*STATED TASK*:
Could you copy out every one of the items below, word for word and in the same order?

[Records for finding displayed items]

____________________

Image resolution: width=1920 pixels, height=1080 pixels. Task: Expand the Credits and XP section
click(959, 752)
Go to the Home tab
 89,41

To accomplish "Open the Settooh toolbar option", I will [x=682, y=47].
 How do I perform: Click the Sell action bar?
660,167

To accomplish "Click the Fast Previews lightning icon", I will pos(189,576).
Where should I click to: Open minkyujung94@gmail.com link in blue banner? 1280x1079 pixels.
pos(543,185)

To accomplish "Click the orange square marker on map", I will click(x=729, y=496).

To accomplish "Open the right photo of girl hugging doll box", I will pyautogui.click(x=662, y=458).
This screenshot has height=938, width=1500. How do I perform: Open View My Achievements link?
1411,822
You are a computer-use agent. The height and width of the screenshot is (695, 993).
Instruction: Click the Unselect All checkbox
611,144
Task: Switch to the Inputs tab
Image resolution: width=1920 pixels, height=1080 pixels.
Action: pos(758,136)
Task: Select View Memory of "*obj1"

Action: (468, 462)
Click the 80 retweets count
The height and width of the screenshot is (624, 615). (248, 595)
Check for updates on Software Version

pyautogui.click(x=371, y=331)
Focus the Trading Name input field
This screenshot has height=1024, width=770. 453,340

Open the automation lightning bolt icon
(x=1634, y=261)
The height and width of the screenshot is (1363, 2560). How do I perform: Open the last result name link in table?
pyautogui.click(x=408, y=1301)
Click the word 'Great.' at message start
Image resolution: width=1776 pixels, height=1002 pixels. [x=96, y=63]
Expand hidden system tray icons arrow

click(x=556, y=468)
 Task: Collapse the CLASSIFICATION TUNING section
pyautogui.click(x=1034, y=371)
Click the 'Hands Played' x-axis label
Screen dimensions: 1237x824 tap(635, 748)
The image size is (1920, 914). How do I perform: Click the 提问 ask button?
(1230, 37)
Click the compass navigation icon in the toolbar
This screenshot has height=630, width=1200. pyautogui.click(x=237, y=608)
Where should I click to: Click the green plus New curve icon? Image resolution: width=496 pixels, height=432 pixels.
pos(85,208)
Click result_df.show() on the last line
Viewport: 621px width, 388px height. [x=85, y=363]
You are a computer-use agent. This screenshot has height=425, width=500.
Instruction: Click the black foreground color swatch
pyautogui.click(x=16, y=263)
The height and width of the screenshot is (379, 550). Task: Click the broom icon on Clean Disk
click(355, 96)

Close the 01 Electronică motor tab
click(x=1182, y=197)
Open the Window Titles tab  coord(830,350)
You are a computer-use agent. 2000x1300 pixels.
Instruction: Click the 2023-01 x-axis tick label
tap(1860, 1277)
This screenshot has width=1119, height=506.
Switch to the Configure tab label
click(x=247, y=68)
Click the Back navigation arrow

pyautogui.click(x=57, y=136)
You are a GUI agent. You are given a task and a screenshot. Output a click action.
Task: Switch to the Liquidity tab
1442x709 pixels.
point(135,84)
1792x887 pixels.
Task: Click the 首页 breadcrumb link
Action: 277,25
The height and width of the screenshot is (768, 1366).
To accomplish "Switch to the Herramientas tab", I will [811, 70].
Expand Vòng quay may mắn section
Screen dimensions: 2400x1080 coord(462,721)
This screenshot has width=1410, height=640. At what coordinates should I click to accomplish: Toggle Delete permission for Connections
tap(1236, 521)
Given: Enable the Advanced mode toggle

____________________

*RESPONSE FOR THIS EXERCISE*:
Image resolution: width=1920 pixels, height=1080 pixels. Task: Expand the Credits and XP section
click(959, 752)
Go to the Home tab
 89,41

To accomplish "Open the Settooh toolbar option", I will [x=682, y=47].
 How do I perform: Click the Sell action bar?
660,167

To accomplish "Click the Fast Previews lightning icon", I will pos(189,576).
Where should I click to: Open minkyujung94@gmail.com link in blue banner? 1280x1079 pixels.
pos(543,185)

To accomplish "Click the orange square marker on map", I will click(x=729, y=496).

To accomplish "Open the right photo of girl hugging doll box", I will pyautogui.click(x=662, y=458).
This screenshot has height=938, width=1500. How do I perform: Open View My Achievements link?
1411,822
You are a computer-use agent. The height and width of the screenshot is (695, 993).
Instruction: Click the Unselect All checkbox
611,144
Task: Switch to the Inputs tab
Image resolution: width=1920 pixels, height=1080 pixels.
Action: pos(758,136)
Task: Select View Memory of "*obj1"

Action: (468, 462)
Click the 80 retweets count
The height and width of the screenshot is (624, 615). (248, 595)
Check for updates on Software Version

pyautogui.click(x=371, y=331)
Focus the Trading Name input field
This screenshot has height=1024, width=770. 453,340

Open the automation lightning bolt icon
(x=1634, y=261)
The height and width of the screenshot is (1363, 2560). How do I perform: Open the last result name link in table?
pyautogui.click(x=408, y=1301)
Click the word 'Great.' at message start
Image resolution: width=1776 pixels, height=1002 pixels. [x=96, y=63]
Expand hidden system tray icons arrow

click(x=556, y=468)
 Task: Collapse the CLASSIFICATION TUNING section
pyautogui.click(x=1034, y=371)
Click the 'Hands Played' x-axis label
Screen dimensions: 1237x824 tap(635, 748)
The image size is (1920, 914). How do I perform: Click the 提问 ask button?
(1230, 37)
Click the compass navigation icon in the toolbar
This screenshot has height=630, width=1200. pyautogui.click(x=237, y=608)
Where should I click to: Click the green plus New curve icon? Image resolution: width=496 pixels, height=432 pixels.
pos(85,208)
Click result_df.show() on the last line
Viewport: 621px width, 388px height. [x=85, y=363]
You are a computer-use agent. This screenshot has height=425, width=500.
Instruction: Click the black foreground color swatch
pyautogui.click(x=16, y=263)
The height and width of the screenshot is (379, 550). Task: Click the broom icon on Clean Disk
click(355, 96)

Close the 01 Electronică motor tab
click(x=1182, y=197)
Open the Window Titles tab  coord(830,350)
You are a computer-use agent. 2000x1300 pixels.
Instruction: Click the 2023-01 x-axis tick label
tap(1860, 1277)
This screenshot has width=1119, height=506.
Switch to the Configure tab label
click(x=247, y=68)
Click the Back navigation arrow

pyautogui.click(x=57, y=136)
You are a GUI agent. You are given a task and a screenshot. Output a click action.
Task: Switch to the Liquidity tab
1442x709 pixels.
point(135,84)
1792x887 pixels.
Task: Click the 首页 breadcrumb link
Action: 277,25
The height and width of the screenshot is (768, 1366).
To accomplish "Switch to the Herramientas tab", I will [811, 70].
Expand Vòng quay may mắn section
Screen dimensions: 2400x1080 coord(462,721)
This screenshot has width=1410, height=640. At what coordinates should I click to accomplish: Toggle Delete permission for Connections
tap(1236, 521)
Given: Enable the Advanced mode toggle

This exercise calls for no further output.